“Ibu Luthfia, jangan percaya dengan apa yang dikatakan Prof. Tasmin. Itu gombal,” kata Prof. Hamdan Juhanis disambut tertawa khalayak yang hadir.
Kalau Prof. Abdullah lain pula komentar Prof. Hamdan Juhanis.
“Kalau ada orang yang menangis sambil tertawa, itulah Prof. Abdullah. Menangis dan tertawa itu tanda bahagia,” sambung Rektor UIN Alauddin.
Lantas bagaimana dengan Prof. Darmawati. Dalam komentarnya, Prof. Hamdan Juhanis mengoreksi kalimat sang Guru Besar yang menyebutkan, “Kepada suamiku tersayang dan tercinta Bahrum (almarhum) yang telah sabar mendampingi dan membersama saya selama 26 tahun 5 bulan, pada hari kebahagiaan ini tidak sempat menyaksikan hari pengukuhan, namun saya yakin ruhnya hadir di tengah-tengah kita..”. Ternyata Prof. Hamdan mengutip ketidakhadirannya secara fisik, padahal aura dan ruhnya hadir.
Lantas Prof. Darmawati menjelaskan saat bertandang ke rumah saya itu, teman-temannya mengatakan bahwa Profesor Darmawati tidak tampak dan terdengar terharu dan sedih ketika menyampaikan ucapan terima kepada orang tuanya, Hanafi (almarhum) dan Hj. Senabau (almarhumah) serta suami tercinta Bahrum (almarhum). Padahal, sekuat apa pun mental seorang guru besar yang membacakan orasi penerimaan jabatannya, jika sampai pada kalimat ucapan terima kepada orang-orang tersayang yang sudah tiada, pastilah akan terisak. Mereka akan berhenti sejenak berorasi di atas podium dan berusaha mengembalikan perasaannya. Namun itu tidak berlaku bagi Prof. Darmawati. Padahal, beliau adalah seorang perempuan yang tentu saja seharusanya sangat sensitif dengan kalimat-kalimat seperti itu. Lantas apa dalih Prof. Darmawati.
Kepada teman-temannya yang menyampaikan komentar itu, Prof. Darmawati berkata begini. “Air mataku sudah habis saat mengulang-ulang membaca naskah orasi sebelum tiba saat pengukuhan,” ungkap Prof. Darmawati yang terdengar berkelakar membuat kami, Prof. Abdullah, saya, dan istri tertawa.

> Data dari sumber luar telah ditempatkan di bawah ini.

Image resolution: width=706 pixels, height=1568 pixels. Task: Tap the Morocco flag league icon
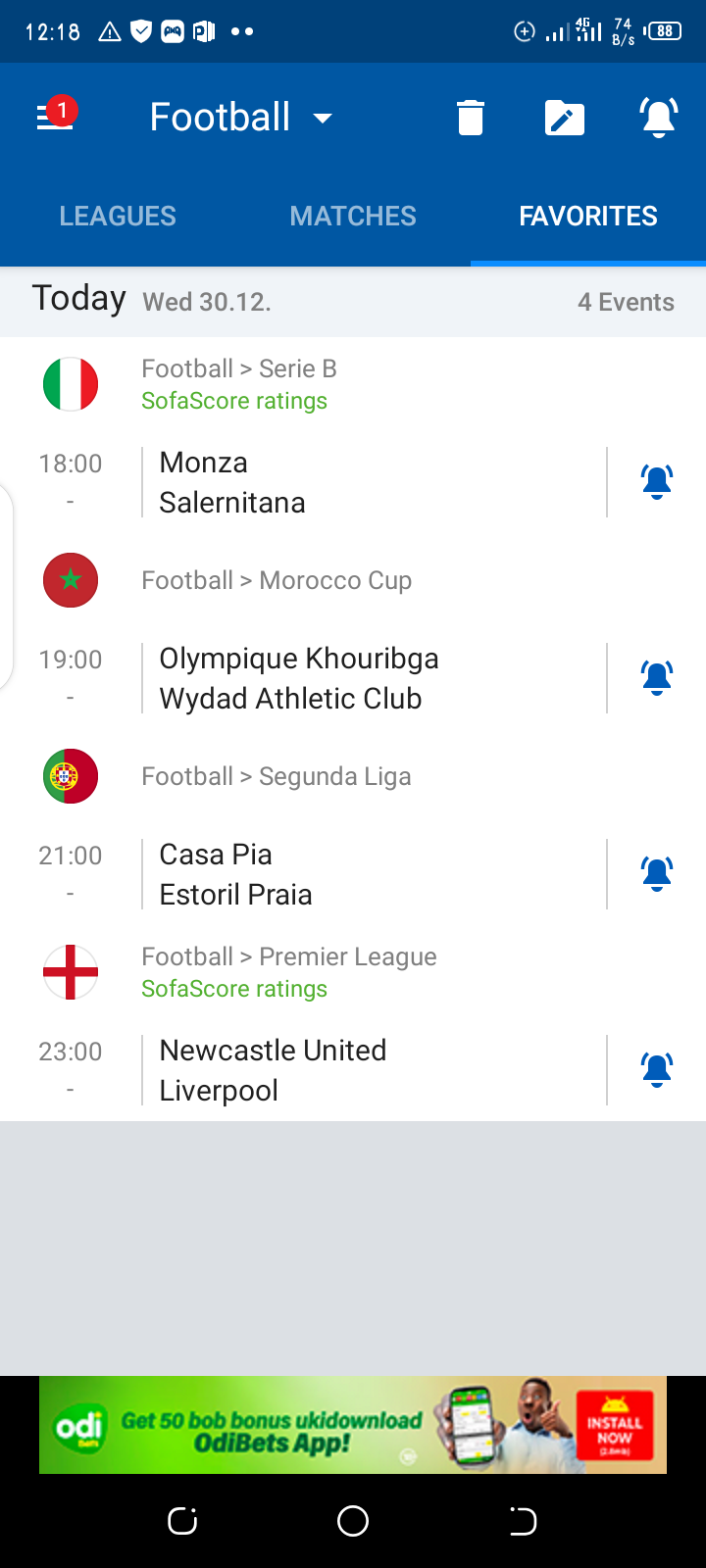point(71,580)
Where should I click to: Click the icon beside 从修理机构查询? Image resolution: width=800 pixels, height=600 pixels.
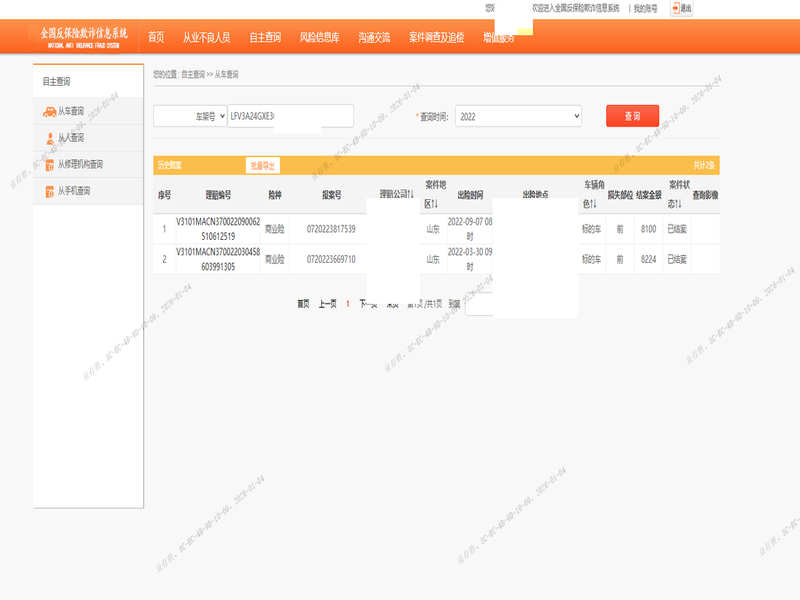pos(49,164)
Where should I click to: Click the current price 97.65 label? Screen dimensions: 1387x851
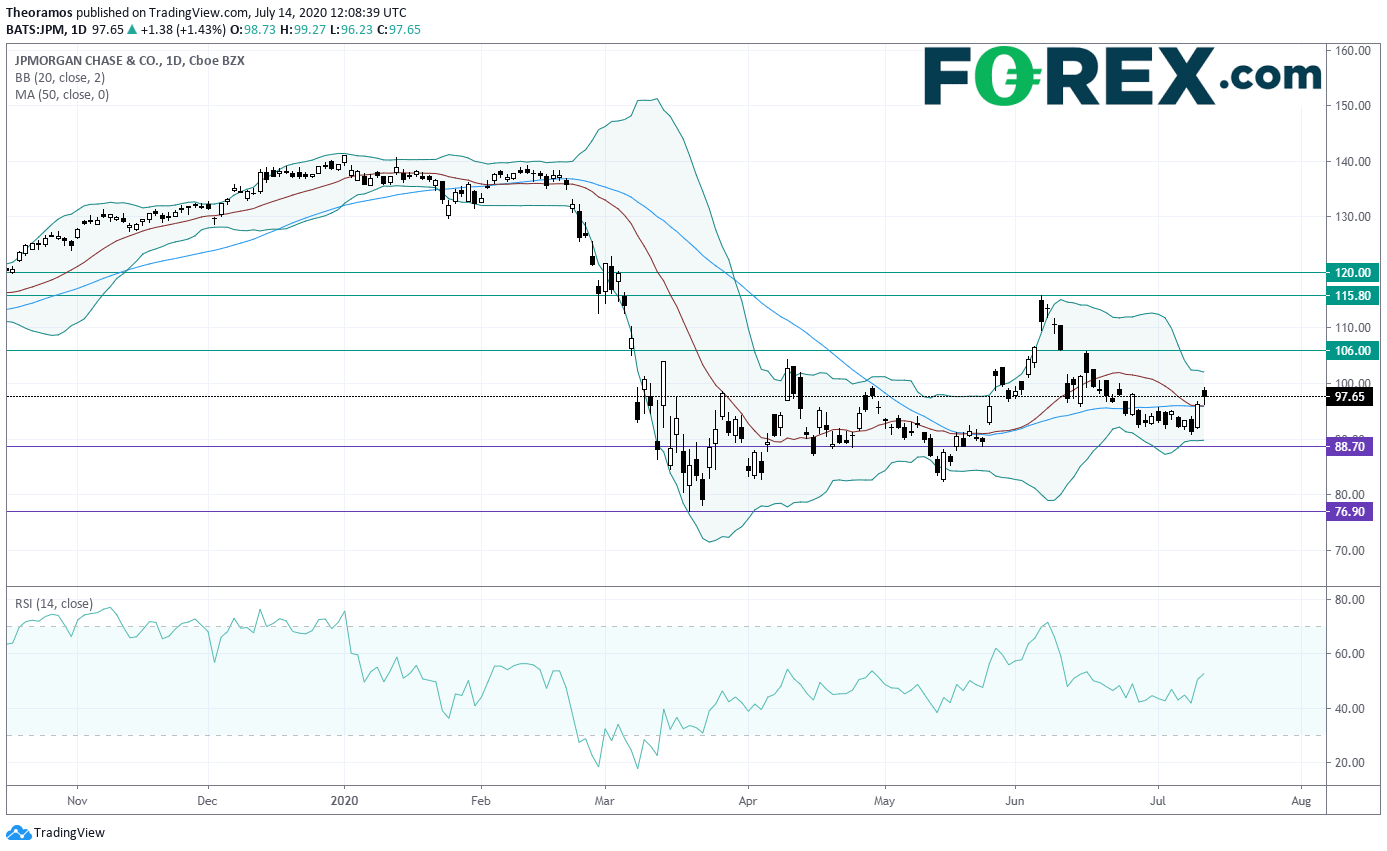pos(1350,397)
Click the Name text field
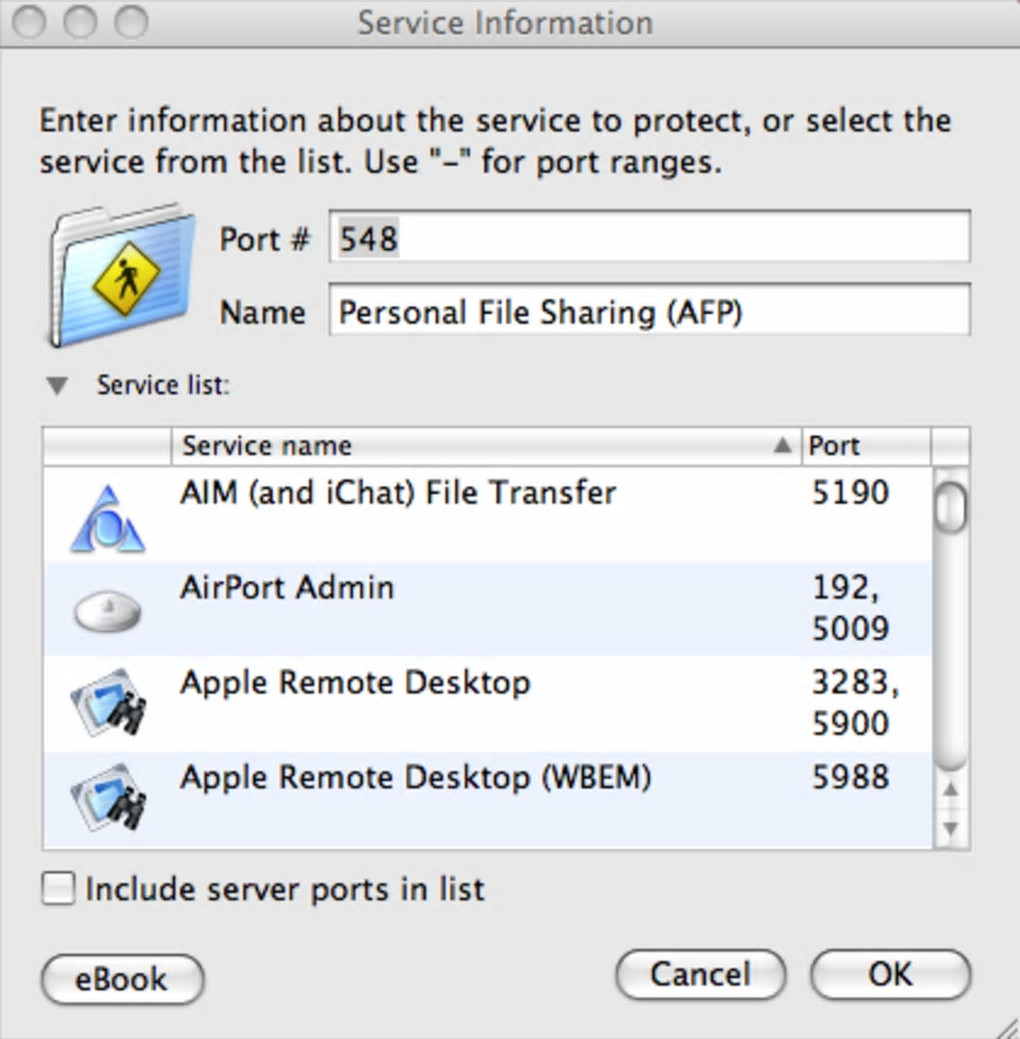 click(649, 312)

Dalam kunjungan itu, Prof. Darmawati membawakan souvenir buat istri saya. Mungkin sebagai ucapan terima kasih atas kehadiran saya dalam orasi itu bersama istri dan publikasi yang dilakukan. Sebagai balasannya, saya juga menyerahkan tiga buku yang saya tulis,” A. Amiruddin Nakhoda dari Timur” (edisi revisi, 2024),” Hamdan Zoelva, Kokoh di Pilar Konstitusi” (2024), dan “Lorong Waktu” (2021) autobiografi saya. Buku dengan judul yang sama juga saya minta tolong dan titip pada Prof. Abdullah agar diteruskan kepada Prof.Hamdan Juhanis yang ketika saya bertandang ke kantornya, 25 Agustus 2025, usai mengikuti ujian promosi Dr.Aksa, S.Pd.,M.Pd. sedang mengikuti kegiatan di luar kantor.
Terima kasih kepada Prof. Darmawati dan Prof. Abdullah yang sudah menyambangi kediaman kami di saat — kebetulan — kegiatan perkuliahan di Unhas dilaksanakan secara daring akibat situasi terkini tanah air yang sedang “tidak baik-baik saja” ini. Dan, mengisahkan “news behind the news” sesuatu di baik acara pengukuhan silam itu. (*).